Load cases are likely non-conservative. A wearable exoskeleton assisting human movement is subject to dynamic loading, inertial effects, off-axis moments, misalignment loads, strap-induced compression, cyclic loads, and accidental impacts. The chosen static loads of 25 N and 50 N appear too low to establish safety for a real human-contact rehabilitation device.

Additively manufactured polymer parts are highly sensitive to layer orientation, interlayer adhesion, humidity, creep, and cyclic degradation. Treating the material as if it were homogeneous isotropic stock material likely overestimates safety margins.

Single-subject calibration on one author is inadequate. The EMG threshold was set after an MVC trial on one of the authors, and the threshold was fixed at 500 ADC units. This is not a valid basis for claims about elderly or post-stroke rehabilitation, where muscle amplitude, fatigue, spasticity, cocontraction, skin impedance, and signal quality differ substantially.

Several important cross-disciplinary literatures are missing, like AS&SPO: A Digital Signal Phase Adjustment Method for High-precision Spool Displacement Measurement in Electro-hydraulic Control Valves.

The control is effectively binary ON/OFF, not assist-as-needed control. The device is activated when the filtered signal crosses threshold, then the relay may remain active for up to 5 seconds. That is a very coarse control architecture for gait assistance and may be unsuitable for phase-specific support, smooth torque delivery, or safe interruption.

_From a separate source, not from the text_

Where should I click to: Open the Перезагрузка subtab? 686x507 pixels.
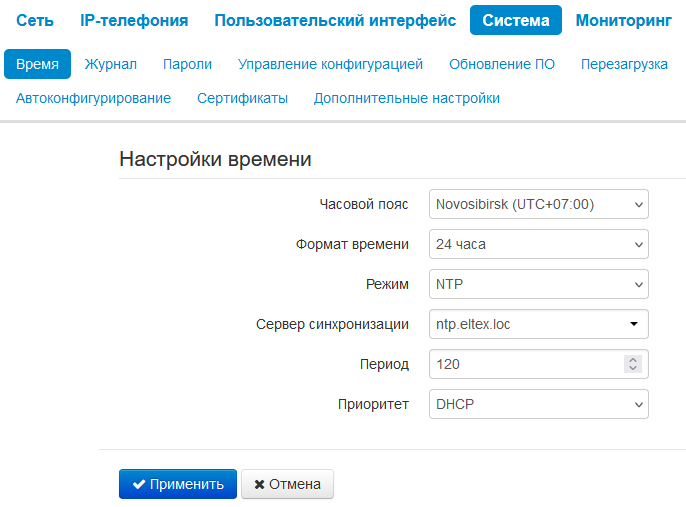[x=624, y=64]

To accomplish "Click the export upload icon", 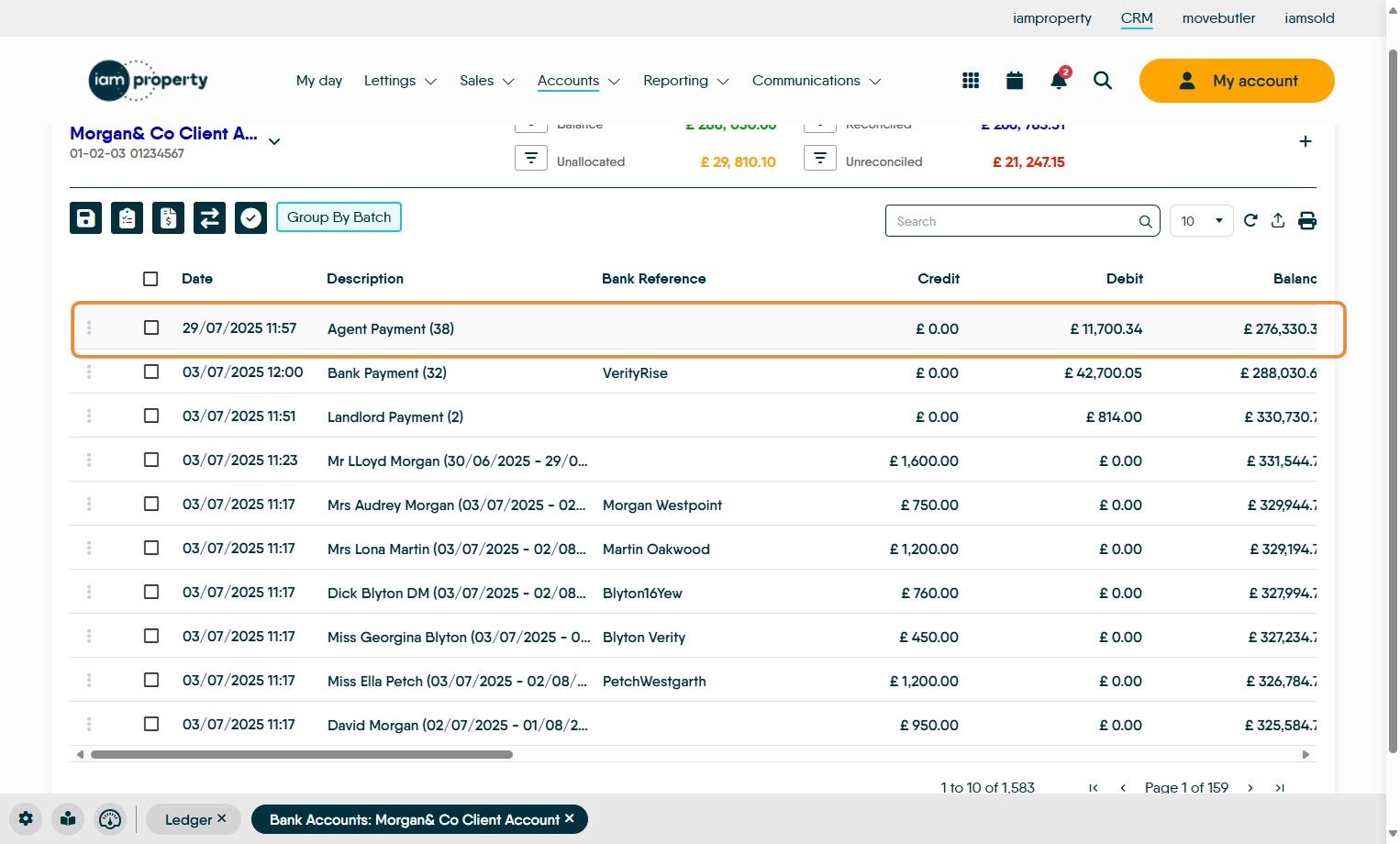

The manuscript describes a “closed-loop control architecture” with desired joint angle tracking, but the actual implemented hardware described in the prototype lacks a true closed sensory loop on knee angle. What is shown experimentally is threshold-triggered valve actuation, whereas the angle-tracking controller appears to belong to simulation. The paper needs a much clearer separation between simulated controller and implemented controller.

The reported peak knee torque of 0.6 N·m is extremely low for a device claiming functional gait or transitional assistance. If this value is correct, the assistive effect is likely negligible for real human use; if incorrect, the model/reporting needs correction. Either way, this must be resolved.

Author Response

Comment 1: The central claims are stronger than the evidence provided. The manuscript repeatedly frames ExoKnee as a system for 'elderly gait assistance' and suggests meaningful rehabilitative functionality, yet the actual validation consists mainly of simulation, static FEA, and expert judgment. No gait trials, no quantitative human-subject biomechanical data, and no functional outcome measures are presented. The manuscript should be rewritten much more cautiously as a proof-of-concept prototype study, unless actual human testing data are added.
Response 1: We fully agree with this central observation. The manuscript has been comprehensively revised to consistently position ExoKnee as a proof-of-concept prototype study throughout all sections, including the title, abstract, introduction, methods, discussion, and conclusions. Language implying clinical efficacy or validated rehabilitation functionality has been replaced with cautious, evidence-appropriate statements. The abstract now explicitly states "proof-of-concept device" and all claims regarding gait assistance are framed as design intentions pending clinical validation rather than demonstrated outcomes.

Comment 2: The introduction states that the prototype was tested 'with a human subject,' yet the methods/results do not provide a proper human experimental protocol, participant demographics, inclusion criteria, task description, outcome variables, or statistical treatment. The conclusion mentions ethical approval and future clinical trials, which further suggests that no real clinical or functional human validation has yet been performed. This inconsistency must be resolved.
Response 2: We agree and apologize for this inconsistency. The phrase "tested with a human subject" has been removed from the introduction. The revised text now transparently states that the only human involvement in this study was a single-subject MVC calibration performed on one of the authors for the purpose of setting the EMG activation threshold, and that this does not constitute clinical or functional validation. The conclusion has been revised accordingly to clarify that clinical trials with elderly patients and post-stroke survivors are planned as future work following ethical approval.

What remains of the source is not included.